As três ações foram para o Tribunal de Justiça do estado, mas o TJ não acatou nenhuma delas. Além dessas ações, deputados também entraram no Supremo Tribunal Federal (STF) e no Ministério Público (MP).

O PT e o PSOL protocolaram uma ação direta de inconstitucionalidade no STF questionando o decreto do governo do estado que criou novas competências para os conselhos deliberativos das URAEs (Unidades Regionais de Serviços de Abastecimento de Água Potável e Esgotamento Sanitário).

Segundo eles, o decreto deu a esses conselhos o poder de alterar detalhes dos contratos da Sabesp com as prefeituras.
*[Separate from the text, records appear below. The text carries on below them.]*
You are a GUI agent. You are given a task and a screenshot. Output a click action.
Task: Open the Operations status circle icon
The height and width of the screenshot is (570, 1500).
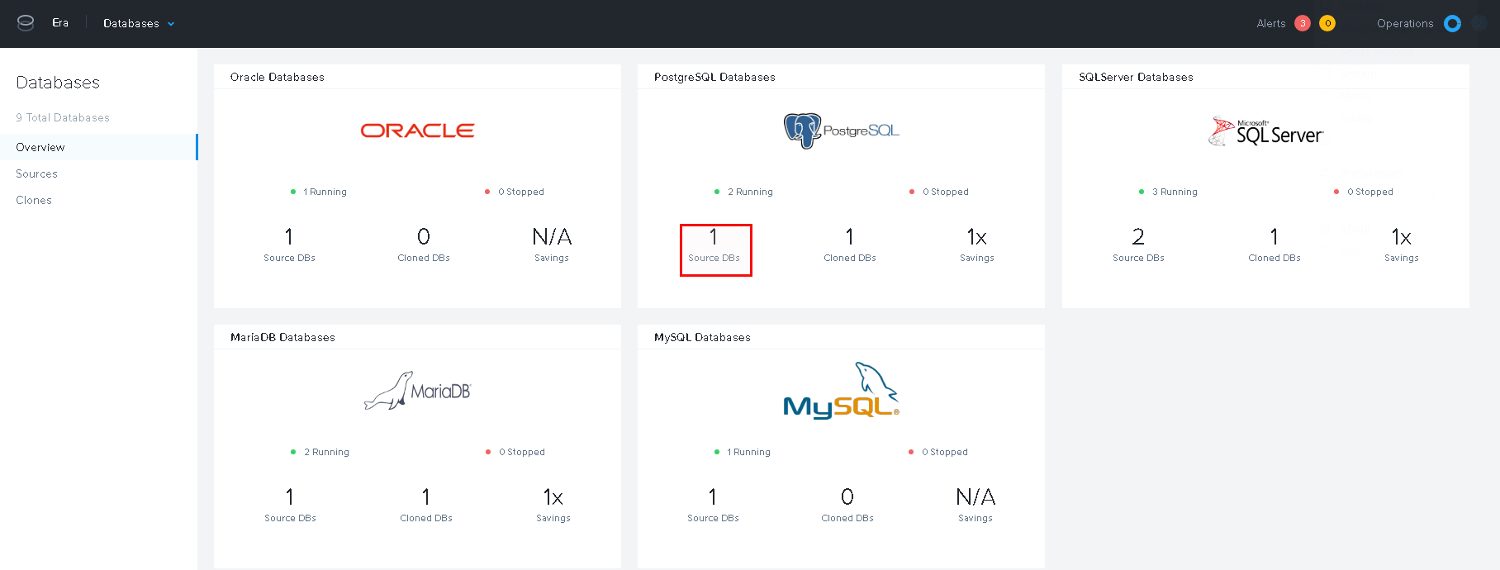(x=1452, y=23)
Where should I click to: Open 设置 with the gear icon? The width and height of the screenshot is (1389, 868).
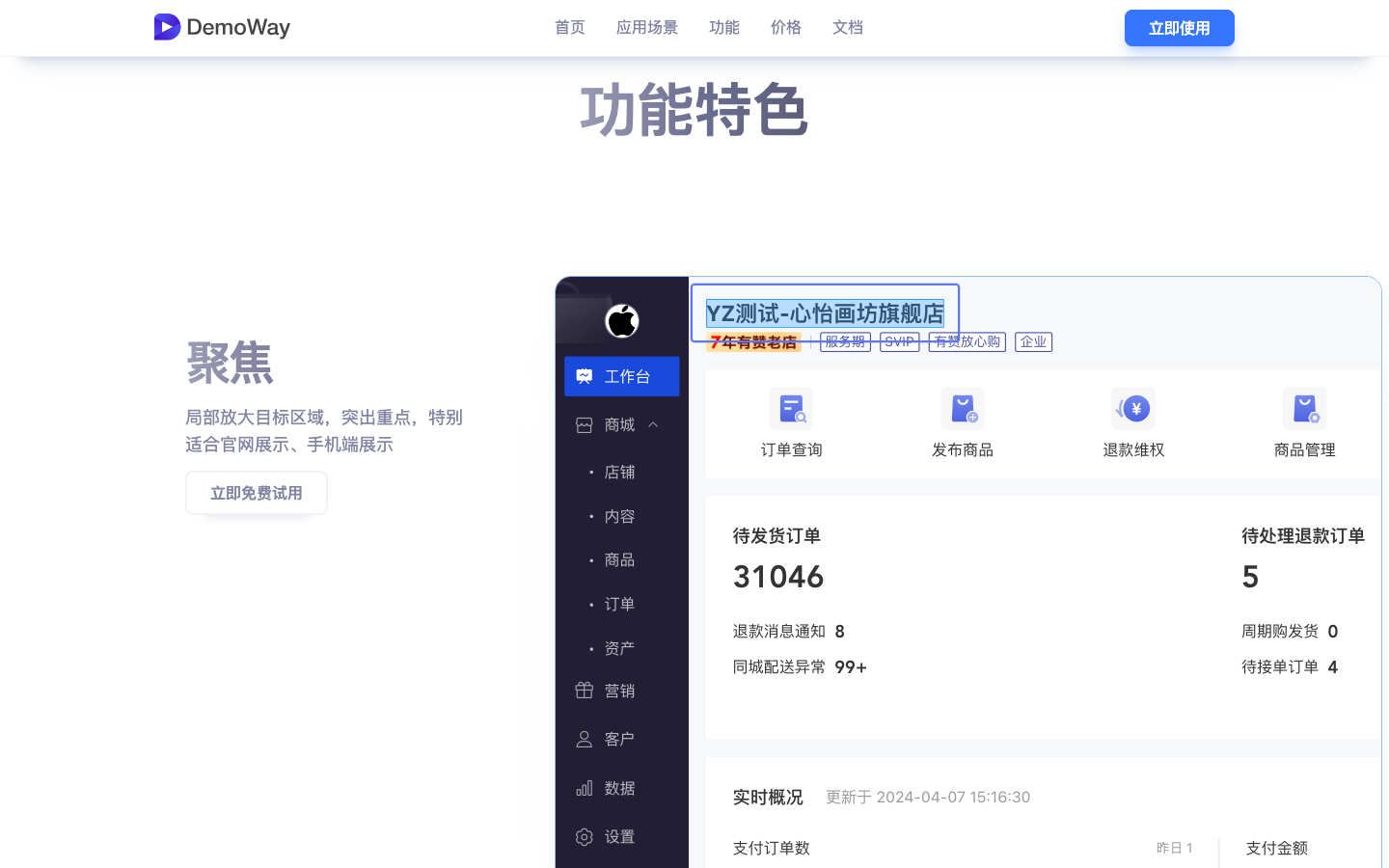pyautogui.click(x=584, y=837)
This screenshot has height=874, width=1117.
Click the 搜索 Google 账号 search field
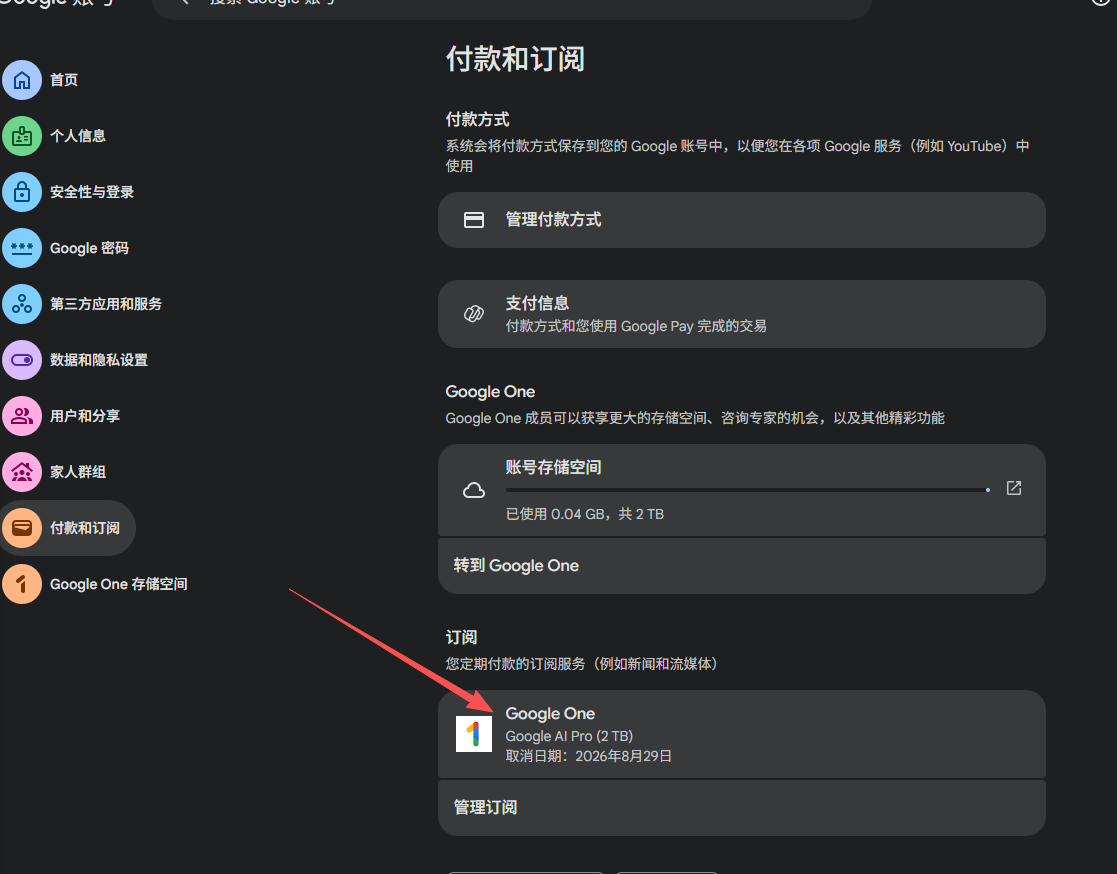pyautogui.click(x=510, y=5)
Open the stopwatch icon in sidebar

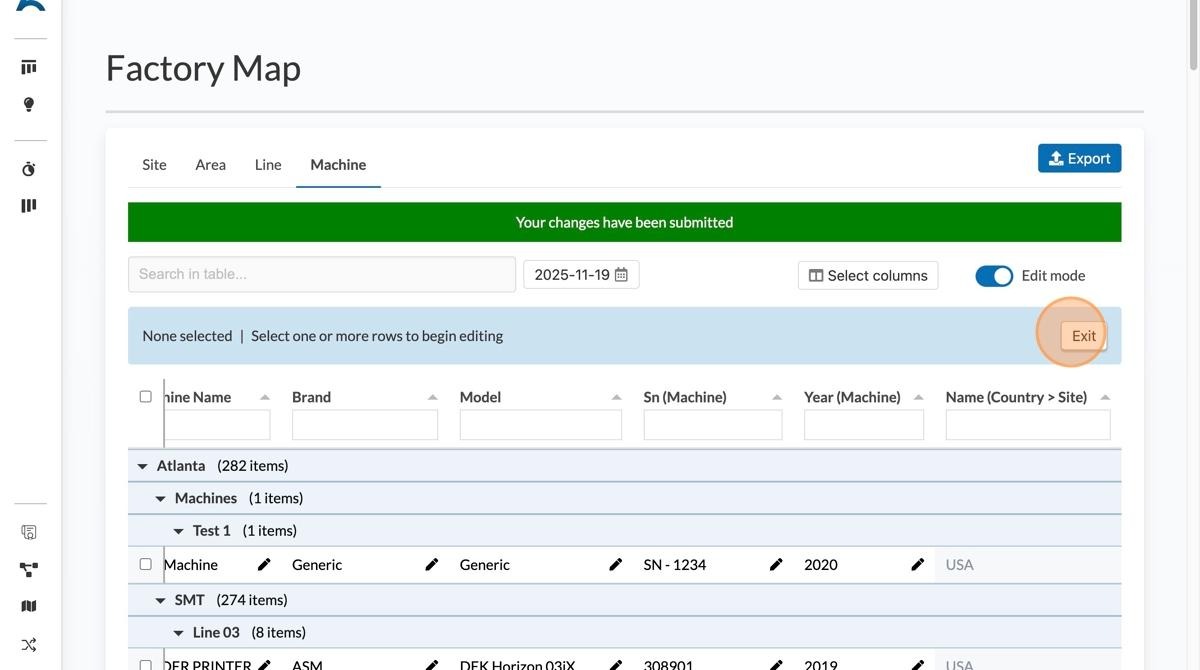point(29,169)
Um dos pontos importantes da privatização é que em tese ela implica no rompimento automático do contrato com as prefeituras. A alteração das competências das URAEs, portanto, permitiria ao governo renegociar esses contratos via URAEs, sem que cada município renegocie individualmente.

A ação está a cargo do ministro André Mendonça no Supremo, indicado de Bolsonaro ao STF. Mendonça teve uma derrota política para Tarcísio em setembro. O ministro indicou uma pessoa para uma vaga no Tribunal de Contas do Estado (TCE), mas perdeu a disputa para o indicado do governador, Marco Bertaiolli (PSD).

A Bancada do PSOL também protocolou uma denúncia no MP contra o presidente da Sabesp, André Salcedo. Segundo eles, existe um conflito de interesse no processo de privatização.

Sabesp — Foto: Edi Sousa/Ato Press/Estadão Conteúdo
Sabesp — Foto: Edi Sousa/Ato Press/Estadão Conteúdo

Proposta

Uma das prioridades da gestão de Tarcísio de Freitas (Republicano), a proposta foi enviada à Alesp pelo governo em outubro, quando começou a tramitar na Casa.

A privatização da empresa já foi tratada de diferentes formas pelo governador Tarcísio de Freitas (Republicanos).

Durante a campanha eleitoral, ele defendeu o estudo da proposta, mas, horas após ser eleito, mudou de tom e passou a afirmar que ela seria “a grande privatização do estado”.

O modelo proposto pelo governo paulista prevê investimentos de R$ 66 bilhões até 2029, o que representa R$ 10 bilhões a mais em relação ao atual plano de investimentos da Sabesp, e uma antecipação da universalização do saneamento, de 2033 para 2029.

Os investimentos incluem, além da universalização dos serviços, obras de dessalinização de água, aportes na despoluição dos rios Tietê e Pinheiros, e ainda intervenções de prevenção em mudanças climáticas.

Quem é a Sabesp

A Sabesp é uma empresa de economia mista, ou seja, o controle é do estado, que tem 50,3% do seu capital social, mas outra parte é negociada em ações nas Bolsas de Valores de São Paulo e Nova York. Sua oferta inicial pública de ações (IPO, na sigla em inglês) foi feita em 2002.

Ela é considerada uma das maiores companhias de saneamento do mundo e atende 375 municípios paulistas, onde vivem 28,4 milhões de pessoas.

Já foi finalista de premiações, como o “Global Water Awards”, e é reconhecida internacionalmente pela contribuição significativa para o desenvolvimento internacional do setor de água.

Também presta serviços de água e esgoto em parceria com empresas privadas para outros quatro municípios paulistas: Mogi-Mirim, Castilho, Andradina e Mairinque.

É composta por mais de 12 mil funcionários e tem valor de mercado estimado em R$ 39 bilhões. No ano passado, anunciou lucro de R$ 3,12 bilhões, 35% superior aos R$ 2,3 bilhões de 2021.